------ MATERIALS PROVIDED

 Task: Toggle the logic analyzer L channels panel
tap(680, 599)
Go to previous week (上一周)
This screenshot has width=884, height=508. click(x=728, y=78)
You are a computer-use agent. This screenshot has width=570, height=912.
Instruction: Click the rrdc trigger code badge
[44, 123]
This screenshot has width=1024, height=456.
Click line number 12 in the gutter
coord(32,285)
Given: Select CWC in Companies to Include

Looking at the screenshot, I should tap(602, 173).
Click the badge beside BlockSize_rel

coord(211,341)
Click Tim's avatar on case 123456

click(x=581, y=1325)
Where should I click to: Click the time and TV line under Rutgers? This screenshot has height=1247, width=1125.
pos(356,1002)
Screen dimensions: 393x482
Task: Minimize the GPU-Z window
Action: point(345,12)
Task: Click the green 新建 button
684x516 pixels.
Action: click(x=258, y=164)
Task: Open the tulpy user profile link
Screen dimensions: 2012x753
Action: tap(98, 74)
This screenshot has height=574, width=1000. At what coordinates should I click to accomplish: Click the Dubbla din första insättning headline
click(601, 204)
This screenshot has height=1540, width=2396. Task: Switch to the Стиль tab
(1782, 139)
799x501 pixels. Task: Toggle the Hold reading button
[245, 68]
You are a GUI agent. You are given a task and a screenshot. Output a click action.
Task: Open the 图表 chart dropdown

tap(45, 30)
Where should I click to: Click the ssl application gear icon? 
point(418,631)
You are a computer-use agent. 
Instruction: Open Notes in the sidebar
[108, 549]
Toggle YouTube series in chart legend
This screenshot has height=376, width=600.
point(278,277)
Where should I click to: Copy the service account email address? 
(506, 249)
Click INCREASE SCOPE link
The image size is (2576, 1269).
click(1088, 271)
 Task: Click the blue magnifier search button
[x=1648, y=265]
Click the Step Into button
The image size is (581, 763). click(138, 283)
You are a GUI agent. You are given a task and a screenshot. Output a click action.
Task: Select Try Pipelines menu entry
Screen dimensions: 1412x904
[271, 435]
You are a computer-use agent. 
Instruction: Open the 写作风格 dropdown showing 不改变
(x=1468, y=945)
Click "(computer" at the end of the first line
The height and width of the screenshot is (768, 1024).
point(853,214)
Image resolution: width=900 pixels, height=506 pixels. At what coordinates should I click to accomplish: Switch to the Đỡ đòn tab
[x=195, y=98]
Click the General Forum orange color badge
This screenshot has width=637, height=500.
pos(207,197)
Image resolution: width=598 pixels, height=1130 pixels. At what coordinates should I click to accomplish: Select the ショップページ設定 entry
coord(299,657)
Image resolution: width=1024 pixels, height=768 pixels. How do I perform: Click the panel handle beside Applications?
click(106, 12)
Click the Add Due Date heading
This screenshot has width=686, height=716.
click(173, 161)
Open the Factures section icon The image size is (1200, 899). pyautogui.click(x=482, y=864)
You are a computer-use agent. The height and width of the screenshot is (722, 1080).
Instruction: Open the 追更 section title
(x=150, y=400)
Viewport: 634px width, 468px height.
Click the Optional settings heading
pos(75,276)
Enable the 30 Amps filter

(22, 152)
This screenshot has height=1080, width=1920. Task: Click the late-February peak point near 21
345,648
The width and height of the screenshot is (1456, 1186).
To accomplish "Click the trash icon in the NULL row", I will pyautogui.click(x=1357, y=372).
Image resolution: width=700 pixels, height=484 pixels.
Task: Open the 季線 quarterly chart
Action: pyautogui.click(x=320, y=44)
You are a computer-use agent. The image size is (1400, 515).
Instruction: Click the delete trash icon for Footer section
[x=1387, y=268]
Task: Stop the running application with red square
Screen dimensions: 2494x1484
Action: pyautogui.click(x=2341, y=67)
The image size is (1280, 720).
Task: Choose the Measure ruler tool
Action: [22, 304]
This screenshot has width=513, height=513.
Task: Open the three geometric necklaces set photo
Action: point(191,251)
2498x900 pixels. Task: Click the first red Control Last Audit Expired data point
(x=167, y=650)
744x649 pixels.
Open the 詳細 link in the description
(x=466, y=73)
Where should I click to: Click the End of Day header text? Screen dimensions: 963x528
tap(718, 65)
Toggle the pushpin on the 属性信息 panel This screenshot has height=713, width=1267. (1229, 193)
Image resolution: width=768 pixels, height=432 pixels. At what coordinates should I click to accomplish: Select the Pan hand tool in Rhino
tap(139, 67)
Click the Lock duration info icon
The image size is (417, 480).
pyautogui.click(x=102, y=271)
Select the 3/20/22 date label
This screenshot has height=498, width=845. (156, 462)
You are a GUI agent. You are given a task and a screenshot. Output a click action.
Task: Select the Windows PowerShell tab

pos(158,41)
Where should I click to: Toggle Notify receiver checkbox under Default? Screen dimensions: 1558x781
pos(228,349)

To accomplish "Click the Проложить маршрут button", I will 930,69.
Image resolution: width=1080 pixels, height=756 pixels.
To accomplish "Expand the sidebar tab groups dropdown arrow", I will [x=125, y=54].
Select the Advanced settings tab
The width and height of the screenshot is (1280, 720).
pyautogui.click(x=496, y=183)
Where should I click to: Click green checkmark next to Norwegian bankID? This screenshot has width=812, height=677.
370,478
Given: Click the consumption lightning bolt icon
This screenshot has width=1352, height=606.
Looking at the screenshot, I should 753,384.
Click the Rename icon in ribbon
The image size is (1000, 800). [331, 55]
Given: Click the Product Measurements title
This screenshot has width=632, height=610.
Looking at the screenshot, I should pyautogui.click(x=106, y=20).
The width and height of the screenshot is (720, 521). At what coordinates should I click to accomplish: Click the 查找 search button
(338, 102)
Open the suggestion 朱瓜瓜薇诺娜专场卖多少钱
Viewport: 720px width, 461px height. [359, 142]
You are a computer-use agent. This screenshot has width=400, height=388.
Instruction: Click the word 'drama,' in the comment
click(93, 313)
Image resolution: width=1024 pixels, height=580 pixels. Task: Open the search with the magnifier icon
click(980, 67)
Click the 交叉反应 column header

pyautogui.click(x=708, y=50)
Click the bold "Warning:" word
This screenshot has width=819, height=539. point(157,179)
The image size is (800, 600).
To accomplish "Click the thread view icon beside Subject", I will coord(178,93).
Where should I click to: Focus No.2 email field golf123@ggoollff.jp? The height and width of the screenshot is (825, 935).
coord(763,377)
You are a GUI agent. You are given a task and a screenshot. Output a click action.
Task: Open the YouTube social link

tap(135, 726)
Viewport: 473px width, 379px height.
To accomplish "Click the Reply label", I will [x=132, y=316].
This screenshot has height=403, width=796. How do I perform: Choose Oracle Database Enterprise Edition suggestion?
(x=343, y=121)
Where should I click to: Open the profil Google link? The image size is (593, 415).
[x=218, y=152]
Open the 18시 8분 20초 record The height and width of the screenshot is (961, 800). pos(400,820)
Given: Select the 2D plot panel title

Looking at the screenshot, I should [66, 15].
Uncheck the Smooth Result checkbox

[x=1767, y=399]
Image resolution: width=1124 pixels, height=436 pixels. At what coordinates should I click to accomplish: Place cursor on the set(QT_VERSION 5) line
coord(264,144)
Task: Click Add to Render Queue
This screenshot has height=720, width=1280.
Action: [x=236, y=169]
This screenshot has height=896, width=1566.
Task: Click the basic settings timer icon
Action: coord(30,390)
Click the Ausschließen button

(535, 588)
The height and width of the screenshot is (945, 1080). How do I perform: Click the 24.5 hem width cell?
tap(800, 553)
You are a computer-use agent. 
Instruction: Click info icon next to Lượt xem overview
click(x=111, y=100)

------------

Return every line of the data above that contains the string "trash". Treat uppercase and lowercase as different.

To accomplish "Click the trash icon in the NULL row", I will pyautogui.click(x=1357, y=372).
Instruction: Click the delete trash icon for Footer section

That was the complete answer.